> [DATA UNDER STUDY]
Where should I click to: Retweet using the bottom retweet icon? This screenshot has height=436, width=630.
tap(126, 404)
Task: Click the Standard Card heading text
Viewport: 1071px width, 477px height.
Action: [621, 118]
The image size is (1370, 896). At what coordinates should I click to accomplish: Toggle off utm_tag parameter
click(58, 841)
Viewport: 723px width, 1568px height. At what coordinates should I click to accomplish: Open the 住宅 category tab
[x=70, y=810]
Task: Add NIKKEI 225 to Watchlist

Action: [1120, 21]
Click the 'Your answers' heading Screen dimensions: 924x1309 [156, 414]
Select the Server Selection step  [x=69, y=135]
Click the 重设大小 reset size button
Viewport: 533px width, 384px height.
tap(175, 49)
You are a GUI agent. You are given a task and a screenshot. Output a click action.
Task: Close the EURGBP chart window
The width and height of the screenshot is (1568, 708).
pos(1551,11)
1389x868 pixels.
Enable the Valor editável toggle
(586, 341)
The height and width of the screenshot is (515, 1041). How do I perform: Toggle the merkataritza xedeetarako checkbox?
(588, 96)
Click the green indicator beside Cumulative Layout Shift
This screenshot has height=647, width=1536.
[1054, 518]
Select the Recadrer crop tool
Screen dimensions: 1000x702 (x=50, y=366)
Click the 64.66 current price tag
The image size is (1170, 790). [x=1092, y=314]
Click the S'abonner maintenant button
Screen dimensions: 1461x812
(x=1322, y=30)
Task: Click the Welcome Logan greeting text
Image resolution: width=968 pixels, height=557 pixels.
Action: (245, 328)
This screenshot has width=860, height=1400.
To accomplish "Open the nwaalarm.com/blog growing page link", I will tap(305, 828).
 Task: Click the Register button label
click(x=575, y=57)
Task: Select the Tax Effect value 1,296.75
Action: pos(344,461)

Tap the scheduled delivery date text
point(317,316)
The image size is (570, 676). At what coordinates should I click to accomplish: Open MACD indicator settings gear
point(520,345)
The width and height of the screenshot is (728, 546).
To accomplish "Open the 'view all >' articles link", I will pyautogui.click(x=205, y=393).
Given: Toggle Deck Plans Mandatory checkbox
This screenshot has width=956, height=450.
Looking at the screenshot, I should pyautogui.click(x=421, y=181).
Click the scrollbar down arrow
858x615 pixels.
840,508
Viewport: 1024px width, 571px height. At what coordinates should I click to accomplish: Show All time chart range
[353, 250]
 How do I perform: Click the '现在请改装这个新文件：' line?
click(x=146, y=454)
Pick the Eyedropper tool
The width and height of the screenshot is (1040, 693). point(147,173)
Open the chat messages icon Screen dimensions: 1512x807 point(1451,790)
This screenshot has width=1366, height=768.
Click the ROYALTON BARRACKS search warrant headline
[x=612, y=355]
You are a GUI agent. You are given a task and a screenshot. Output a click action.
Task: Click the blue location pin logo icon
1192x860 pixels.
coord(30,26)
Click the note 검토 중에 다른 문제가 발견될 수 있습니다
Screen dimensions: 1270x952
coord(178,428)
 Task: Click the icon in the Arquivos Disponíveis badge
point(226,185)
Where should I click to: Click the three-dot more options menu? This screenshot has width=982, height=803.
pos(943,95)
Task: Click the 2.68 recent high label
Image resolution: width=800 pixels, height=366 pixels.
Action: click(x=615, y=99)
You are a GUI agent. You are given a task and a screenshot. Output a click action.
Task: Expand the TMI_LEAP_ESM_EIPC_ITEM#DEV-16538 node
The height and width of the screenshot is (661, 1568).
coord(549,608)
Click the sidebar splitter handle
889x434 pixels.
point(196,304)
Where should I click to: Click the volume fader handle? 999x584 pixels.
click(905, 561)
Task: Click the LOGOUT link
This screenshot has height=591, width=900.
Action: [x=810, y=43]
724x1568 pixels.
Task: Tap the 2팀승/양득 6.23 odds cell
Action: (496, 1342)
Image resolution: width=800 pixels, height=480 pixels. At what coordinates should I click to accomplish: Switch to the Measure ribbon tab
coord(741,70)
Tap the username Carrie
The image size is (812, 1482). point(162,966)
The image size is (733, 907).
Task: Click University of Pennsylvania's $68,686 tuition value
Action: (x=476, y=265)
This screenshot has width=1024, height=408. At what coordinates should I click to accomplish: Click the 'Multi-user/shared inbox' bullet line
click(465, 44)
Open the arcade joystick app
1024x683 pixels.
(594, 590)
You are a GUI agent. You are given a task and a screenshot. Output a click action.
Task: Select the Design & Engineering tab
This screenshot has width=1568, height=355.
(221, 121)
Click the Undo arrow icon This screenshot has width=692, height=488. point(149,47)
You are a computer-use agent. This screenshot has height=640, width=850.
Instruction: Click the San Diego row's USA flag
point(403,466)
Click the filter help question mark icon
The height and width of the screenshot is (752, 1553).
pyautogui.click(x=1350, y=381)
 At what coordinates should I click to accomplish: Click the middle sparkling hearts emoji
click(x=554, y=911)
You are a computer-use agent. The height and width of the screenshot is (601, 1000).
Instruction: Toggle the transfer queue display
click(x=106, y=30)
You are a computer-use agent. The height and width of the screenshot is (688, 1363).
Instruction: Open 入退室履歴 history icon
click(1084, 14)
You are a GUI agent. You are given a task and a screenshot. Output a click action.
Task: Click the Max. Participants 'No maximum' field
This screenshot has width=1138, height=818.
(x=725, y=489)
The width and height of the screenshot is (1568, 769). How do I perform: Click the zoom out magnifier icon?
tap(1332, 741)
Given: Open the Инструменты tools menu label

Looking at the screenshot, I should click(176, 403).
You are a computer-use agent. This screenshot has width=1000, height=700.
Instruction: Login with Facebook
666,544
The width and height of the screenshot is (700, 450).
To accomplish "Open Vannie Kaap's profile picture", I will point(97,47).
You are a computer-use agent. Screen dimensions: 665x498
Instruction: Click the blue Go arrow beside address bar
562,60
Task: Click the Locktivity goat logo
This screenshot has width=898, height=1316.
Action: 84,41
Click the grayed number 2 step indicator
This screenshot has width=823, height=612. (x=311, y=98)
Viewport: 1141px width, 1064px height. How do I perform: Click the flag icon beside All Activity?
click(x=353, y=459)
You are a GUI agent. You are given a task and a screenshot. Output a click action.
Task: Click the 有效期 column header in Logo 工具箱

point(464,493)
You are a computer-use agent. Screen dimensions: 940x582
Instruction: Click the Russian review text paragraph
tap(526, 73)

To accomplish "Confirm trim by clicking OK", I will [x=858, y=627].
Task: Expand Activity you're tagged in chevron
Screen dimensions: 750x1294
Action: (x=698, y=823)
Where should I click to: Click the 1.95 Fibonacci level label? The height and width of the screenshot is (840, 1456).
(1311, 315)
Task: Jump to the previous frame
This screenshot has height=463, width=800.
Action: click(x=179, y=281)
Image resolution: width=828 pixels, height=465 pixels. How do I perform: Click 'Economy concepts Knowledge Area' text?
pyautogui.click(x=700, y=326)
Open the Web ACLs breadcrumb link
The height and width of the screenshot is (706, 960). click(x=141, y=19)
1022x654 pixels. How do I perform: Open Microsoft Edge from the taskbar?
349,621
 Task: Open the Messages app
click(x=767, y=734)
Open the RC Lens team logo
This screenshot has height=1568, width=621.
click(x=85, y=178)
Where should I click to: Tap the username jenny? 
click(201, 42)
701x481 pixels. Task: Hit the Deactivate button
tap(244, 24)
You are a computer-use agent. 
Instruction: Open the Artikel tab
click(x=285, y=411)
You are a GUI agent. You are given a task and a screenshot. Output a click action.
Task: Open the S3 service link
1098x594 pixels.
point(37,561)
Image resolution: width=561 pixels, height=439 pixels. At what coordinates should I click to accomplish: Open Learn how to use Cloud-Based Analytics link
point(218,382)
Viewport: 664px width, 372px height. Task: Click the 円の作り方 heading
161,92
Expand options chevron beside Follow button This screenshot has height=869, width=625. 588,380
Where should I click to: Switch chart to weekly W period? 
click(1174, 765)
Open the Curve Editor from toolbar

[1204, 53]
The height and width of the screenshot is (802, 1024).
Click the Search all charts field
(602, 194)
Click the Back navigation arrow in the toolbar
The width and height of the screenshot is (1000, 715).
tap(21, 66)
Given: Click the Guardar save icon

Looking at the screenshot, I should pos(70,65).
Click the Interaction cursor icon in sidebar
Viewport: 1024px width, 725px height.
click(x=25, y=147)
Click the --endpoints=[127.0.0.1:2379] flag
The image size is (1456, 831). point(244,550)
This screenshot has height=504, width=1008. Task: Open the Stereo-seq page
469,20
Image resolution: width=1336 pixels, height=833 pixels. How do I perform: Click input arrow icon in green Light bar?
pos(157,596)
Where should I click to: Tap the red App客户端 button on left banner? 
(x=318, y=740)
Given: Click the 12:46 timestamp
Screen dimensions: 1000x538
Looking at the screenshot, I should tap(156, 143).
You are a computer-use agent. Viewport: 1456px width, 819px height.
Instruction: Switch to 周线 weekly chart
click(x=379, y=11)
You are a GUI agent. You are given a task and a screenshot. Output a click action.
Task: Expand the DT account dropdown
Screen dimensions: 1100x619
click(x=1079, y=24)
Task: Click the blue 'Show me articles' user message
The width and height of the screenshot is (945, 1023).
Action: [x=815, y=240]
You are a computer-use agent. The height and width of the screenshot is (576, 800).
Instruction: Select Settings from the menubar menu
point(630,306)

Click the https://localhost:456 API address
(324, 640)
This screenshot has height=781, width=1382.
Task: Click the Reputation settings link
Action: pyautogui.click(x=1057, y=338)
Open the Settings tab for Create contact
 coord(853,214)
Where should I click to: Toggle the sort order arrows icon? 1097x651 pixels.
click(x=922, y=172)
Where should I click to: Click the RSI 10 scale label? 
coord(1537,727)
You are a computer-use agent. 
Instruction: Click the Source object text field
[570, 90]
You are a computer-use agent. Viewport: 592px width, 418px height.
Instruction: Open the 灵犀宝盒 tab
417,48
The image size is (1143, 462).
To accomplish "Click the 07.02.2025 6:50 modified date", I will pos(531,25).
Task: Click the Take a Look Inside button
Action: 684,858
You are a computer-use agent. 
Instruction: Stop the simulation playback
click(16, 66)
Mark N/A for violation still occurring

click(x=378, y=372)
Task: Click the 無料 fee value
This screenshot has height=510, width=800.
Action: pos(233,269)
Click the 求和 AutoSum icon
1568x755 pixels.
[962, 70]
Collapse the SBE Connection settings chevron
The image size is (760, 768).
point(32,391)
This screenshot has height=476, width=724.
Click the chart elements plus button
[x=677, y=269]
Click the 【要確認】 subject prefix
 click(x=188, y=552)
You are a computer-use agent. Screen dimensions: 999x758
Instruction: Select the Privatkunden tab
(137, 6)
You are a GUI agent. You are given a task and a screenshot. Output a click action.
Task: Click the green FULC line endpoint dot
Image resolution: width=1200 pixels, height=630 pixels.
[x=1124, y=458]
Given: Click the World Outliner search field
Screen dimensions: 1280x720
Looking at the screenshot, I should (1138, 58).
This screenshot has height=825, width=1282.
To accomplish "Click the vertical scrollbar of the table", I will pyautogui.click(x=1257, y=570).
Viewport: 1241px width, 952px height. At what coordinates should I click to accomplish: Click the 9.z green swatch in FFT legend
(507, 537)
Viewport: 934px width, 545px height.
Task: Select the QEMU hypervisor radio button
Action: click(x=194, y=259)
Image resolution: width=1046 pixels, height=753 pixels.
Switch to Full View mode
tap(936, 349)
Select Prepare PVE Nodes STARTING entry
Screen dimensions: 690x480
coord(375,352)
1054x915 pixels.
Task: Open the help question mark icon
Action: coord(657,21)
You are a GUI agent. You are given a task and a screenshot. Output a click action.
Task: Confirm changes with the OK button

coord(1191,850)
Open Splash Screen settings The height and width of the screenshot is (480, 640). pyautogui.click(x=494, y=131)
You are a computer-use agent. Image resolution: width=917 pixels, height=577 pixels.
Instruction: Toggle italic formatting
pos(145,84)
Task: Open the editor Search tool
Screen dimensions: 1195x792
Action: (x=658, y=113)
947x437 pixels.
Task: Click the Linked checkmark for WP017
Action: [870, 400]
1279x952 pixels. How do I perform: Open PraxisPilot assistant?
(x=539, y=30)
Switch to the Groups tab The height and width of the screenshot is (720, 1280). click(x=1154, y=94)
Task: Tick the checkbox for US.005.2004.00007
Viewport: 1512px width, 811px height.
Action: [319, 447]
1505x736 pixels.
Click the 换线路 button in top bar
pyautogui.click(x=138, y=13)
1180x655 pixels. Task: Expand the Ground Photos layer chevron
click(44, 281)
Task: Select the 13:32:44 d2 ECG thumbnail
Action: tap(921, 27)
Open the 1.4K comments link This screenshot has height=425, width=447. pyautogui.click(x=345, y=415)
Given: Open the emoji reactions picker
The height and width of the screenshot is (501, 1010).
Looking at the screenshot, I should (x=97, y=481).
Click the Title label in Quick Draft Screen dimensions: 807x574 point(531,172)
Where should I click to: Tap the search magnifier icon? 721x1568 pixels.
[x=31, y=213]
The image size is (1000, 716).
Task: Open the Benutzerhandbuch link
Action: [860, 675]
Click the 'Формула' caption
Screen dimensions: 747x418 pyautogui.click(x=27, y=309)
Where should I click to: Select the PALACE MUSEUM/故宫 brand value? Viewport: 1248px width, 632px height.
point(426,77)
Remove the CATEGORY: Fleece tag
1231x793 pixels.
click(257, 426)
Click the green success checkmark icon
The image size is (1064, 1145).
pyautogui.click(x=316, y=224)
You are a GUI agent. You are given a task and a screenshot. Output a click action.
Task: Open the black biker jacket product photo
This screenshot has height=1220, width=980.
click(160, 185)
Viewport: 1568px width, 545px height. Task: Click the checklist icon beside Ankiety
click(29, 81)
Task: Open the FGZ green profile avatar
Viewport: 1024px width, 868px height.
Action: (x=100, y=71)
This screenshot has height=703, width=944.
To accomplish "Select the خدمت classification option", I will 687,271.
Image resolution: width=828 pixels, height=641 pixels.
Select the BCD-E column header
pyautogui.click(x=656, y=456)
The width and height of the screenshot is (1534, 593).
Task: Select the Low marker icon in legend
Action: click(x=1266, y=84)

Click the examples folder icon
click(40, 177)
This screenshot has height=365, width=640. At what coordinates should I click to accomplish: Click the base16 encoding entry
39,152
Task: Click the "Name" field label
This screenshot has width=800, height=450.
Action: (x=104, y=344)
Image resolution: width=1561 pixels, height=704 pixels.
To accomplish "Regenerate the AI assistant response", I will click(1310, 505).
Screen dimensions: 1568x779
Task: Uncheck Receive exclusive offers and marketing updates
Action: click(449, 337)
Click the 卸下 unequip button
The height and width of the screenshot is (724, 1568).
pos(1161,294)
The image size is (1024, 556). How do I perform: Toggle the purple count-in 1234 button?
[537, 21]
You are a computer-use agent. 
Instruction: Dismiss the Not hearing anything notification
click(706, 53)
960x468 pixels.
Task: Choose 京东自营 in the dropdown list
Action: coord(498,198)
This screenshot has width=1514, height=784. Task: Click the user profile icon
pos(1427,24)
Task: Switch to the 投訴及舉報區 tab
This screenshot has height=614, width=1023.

> [WHAT IS REQUIRED]
Look through the material above for "articles" and copy the lines that have it.

> [OUTPUT OF THE EXERCISE]
To accomplish "Open the 'view all >' articles link", I will pyautogui.click(x=205, y=393).
Task: Click the blue 'Show me articles' user message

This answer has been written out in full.